◆ Data rows ◆

────────────────

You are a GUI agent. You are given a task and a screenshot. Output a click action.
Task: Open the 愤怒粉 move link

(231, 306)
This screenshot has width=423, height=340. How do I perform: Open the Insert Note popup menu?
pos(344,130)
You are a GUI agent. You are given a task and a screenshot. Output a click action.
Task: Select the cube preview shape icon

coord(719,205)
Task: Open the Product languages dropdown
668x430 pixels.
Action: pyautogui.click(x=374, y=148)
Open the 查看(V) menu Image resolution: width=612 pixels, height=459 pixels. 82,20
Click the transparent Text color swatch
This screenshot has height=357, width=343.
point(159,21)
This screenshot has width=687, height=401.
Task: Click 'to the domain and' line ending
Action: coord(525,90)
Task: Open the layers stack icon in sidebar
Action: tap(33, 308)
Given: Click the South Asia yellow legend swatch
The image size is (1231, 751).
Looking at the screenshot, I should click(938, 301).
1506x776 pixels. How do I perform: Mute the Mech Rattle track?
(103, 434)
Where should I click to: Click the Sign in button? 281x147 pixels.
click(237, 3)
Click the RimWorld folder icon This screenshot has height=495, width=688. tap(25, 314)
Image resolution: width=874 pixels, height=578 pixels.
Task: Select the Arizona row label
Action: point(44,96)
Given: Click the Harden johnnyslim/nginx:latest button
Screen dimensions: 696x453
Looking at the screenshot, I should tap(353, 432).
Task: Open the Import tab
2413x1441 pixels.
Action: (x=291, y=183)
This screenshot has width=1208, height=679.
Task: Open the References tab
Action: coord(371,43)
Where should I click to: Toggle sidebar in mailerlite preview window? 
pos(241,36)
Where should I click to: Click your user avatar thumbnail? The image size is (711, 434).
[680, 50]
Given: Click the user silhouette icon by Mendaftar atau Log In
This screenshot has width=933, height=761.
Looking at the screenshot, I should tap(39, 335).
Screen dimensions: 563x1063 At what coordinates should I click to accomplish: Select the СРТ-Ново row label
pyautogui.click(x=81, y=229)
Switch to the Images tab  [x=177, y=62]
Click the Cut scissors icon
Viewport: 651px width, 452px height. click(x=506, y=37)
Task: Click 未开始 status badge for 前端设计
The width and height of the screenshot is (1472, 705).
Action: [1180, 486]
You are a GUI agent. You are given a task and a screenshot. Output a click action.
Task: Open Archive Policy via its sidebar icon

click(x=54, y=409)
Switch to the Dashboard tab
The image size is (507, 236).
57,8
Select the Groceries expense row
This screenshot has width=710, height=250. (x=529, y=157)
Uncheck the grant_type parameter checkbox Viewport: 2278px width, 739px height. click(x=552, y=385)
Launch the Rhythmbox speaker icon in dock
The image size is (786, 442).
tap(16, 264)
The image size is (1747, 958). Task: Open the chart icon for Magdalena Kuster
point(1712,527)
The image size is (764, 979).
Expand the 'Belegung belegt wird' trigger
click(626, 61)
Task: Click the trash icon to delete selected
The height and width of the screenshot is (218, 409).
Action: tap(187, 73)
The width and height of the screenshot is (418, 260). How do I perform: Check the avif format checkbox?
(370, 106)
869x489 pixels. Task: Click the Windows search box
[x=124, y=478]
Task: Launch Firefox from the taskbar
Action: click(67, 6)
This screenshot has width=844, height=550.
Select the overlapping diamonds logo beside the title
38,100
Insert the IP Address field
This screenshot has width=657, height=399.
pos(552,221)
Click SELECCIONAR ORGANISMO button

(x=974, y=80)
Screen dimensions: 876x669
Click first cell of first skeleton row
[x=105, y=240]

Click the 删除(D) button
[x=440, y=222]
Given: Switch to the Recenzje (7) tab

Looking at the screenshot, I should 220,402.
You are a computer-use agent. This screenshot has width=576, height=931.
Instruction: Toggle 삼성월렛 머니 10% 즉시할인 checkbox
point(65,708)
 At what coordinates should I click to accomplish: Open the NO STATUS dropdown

────────────────

Retype the rows starting with the line containing "Where should I click to: Toggle" and going on through the line containing "Switch to the Images", keeping every character unchanged.

Where should I click to: Toggle sidebar in mailerlite preview window? 
pos(241,36)
Where should I click to: Click your user avatar thumbnail? The image size is (711, 434).
[680, 50]
Given: Click the user silhouette icon by Mendaftar atau Log In
This screenshot has width=933, height=761.
Looking at the screenshot, I should tap(39, 335).
Screen dimensions: 563x1063 At what coordinates should I click to accomplish: Select the СРТ-Ново row label
pyautogui.click(x=81, y=229)
Switch to the Images tab  [x=177, y=62]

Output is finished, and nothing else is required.